A new owner and the forming of a new board also led to the creation of a smaller executive team. Up until that point, I had co led the product organisation in partnership with a Chief Technical Officer and Chief Experience Officer. The introduction of a smaller exec team resulted in me stepping up to represent the entire product organisation.

These changes in the leadership team understandably created a moment of reflection that led to both the Chief Technical Officer and Chief Experience Officer deciding independently that now was the right moment to move on. The departure of these two popular and talented leaders (who were also my own personal support network) created uncertainty in the technology and design teams and the product organisation as a whole that I was keen to quickly address.

I decided to run something I dubbed ‘The Big Retro’.

This was essentially five, one-hour retrospectives where we mixed teams up and asked people to think about the things that they couldn’t change within their teams.
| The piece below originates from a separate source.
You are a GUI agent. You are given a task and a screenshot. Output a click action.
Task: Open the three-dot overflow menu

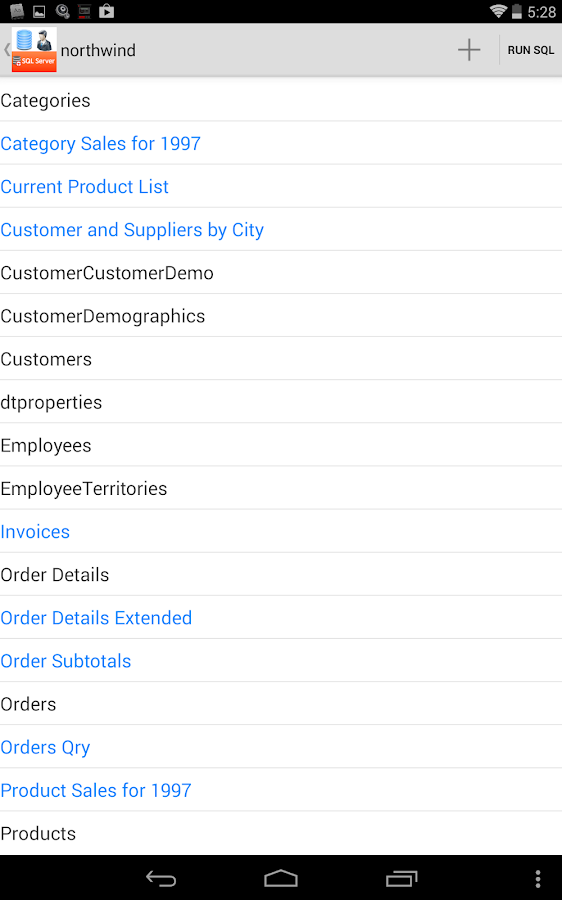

Things that were bigger about our product culture: what we should keep doing and protect, what we should change and what ideas did they have for making improvements.

Most of the themes that emerged were not surprising. But there were some interesting new insights and specific emphasis, along with lots of good ideas for what we could do to improve.

It gave me the opportunity to publicly reflect on some of the areas the team felt particularly strongly about and commit to doing something about them, which was seen as positively by the team. It also provided some real insights and stories from my team to share with the new exec — and incoming product team leaders — to get up to speed with.

This simple, low-investment activity enabled me to turn a moment of worry into an opportunity for positive change that the team bought into because they’d all been involved in it. I could reference the findings and confidently explain why we were making the change, rather than it appearing more of a personal hunch. And I could tell a positive story.

With big moments of change, you need to help your team feel part of it and empowered to make it a positive opportunity. If you do, rather than feeling disturbed by change, they will feel exhilarated by it. And teams that feel exhilarated are more likely to do great things.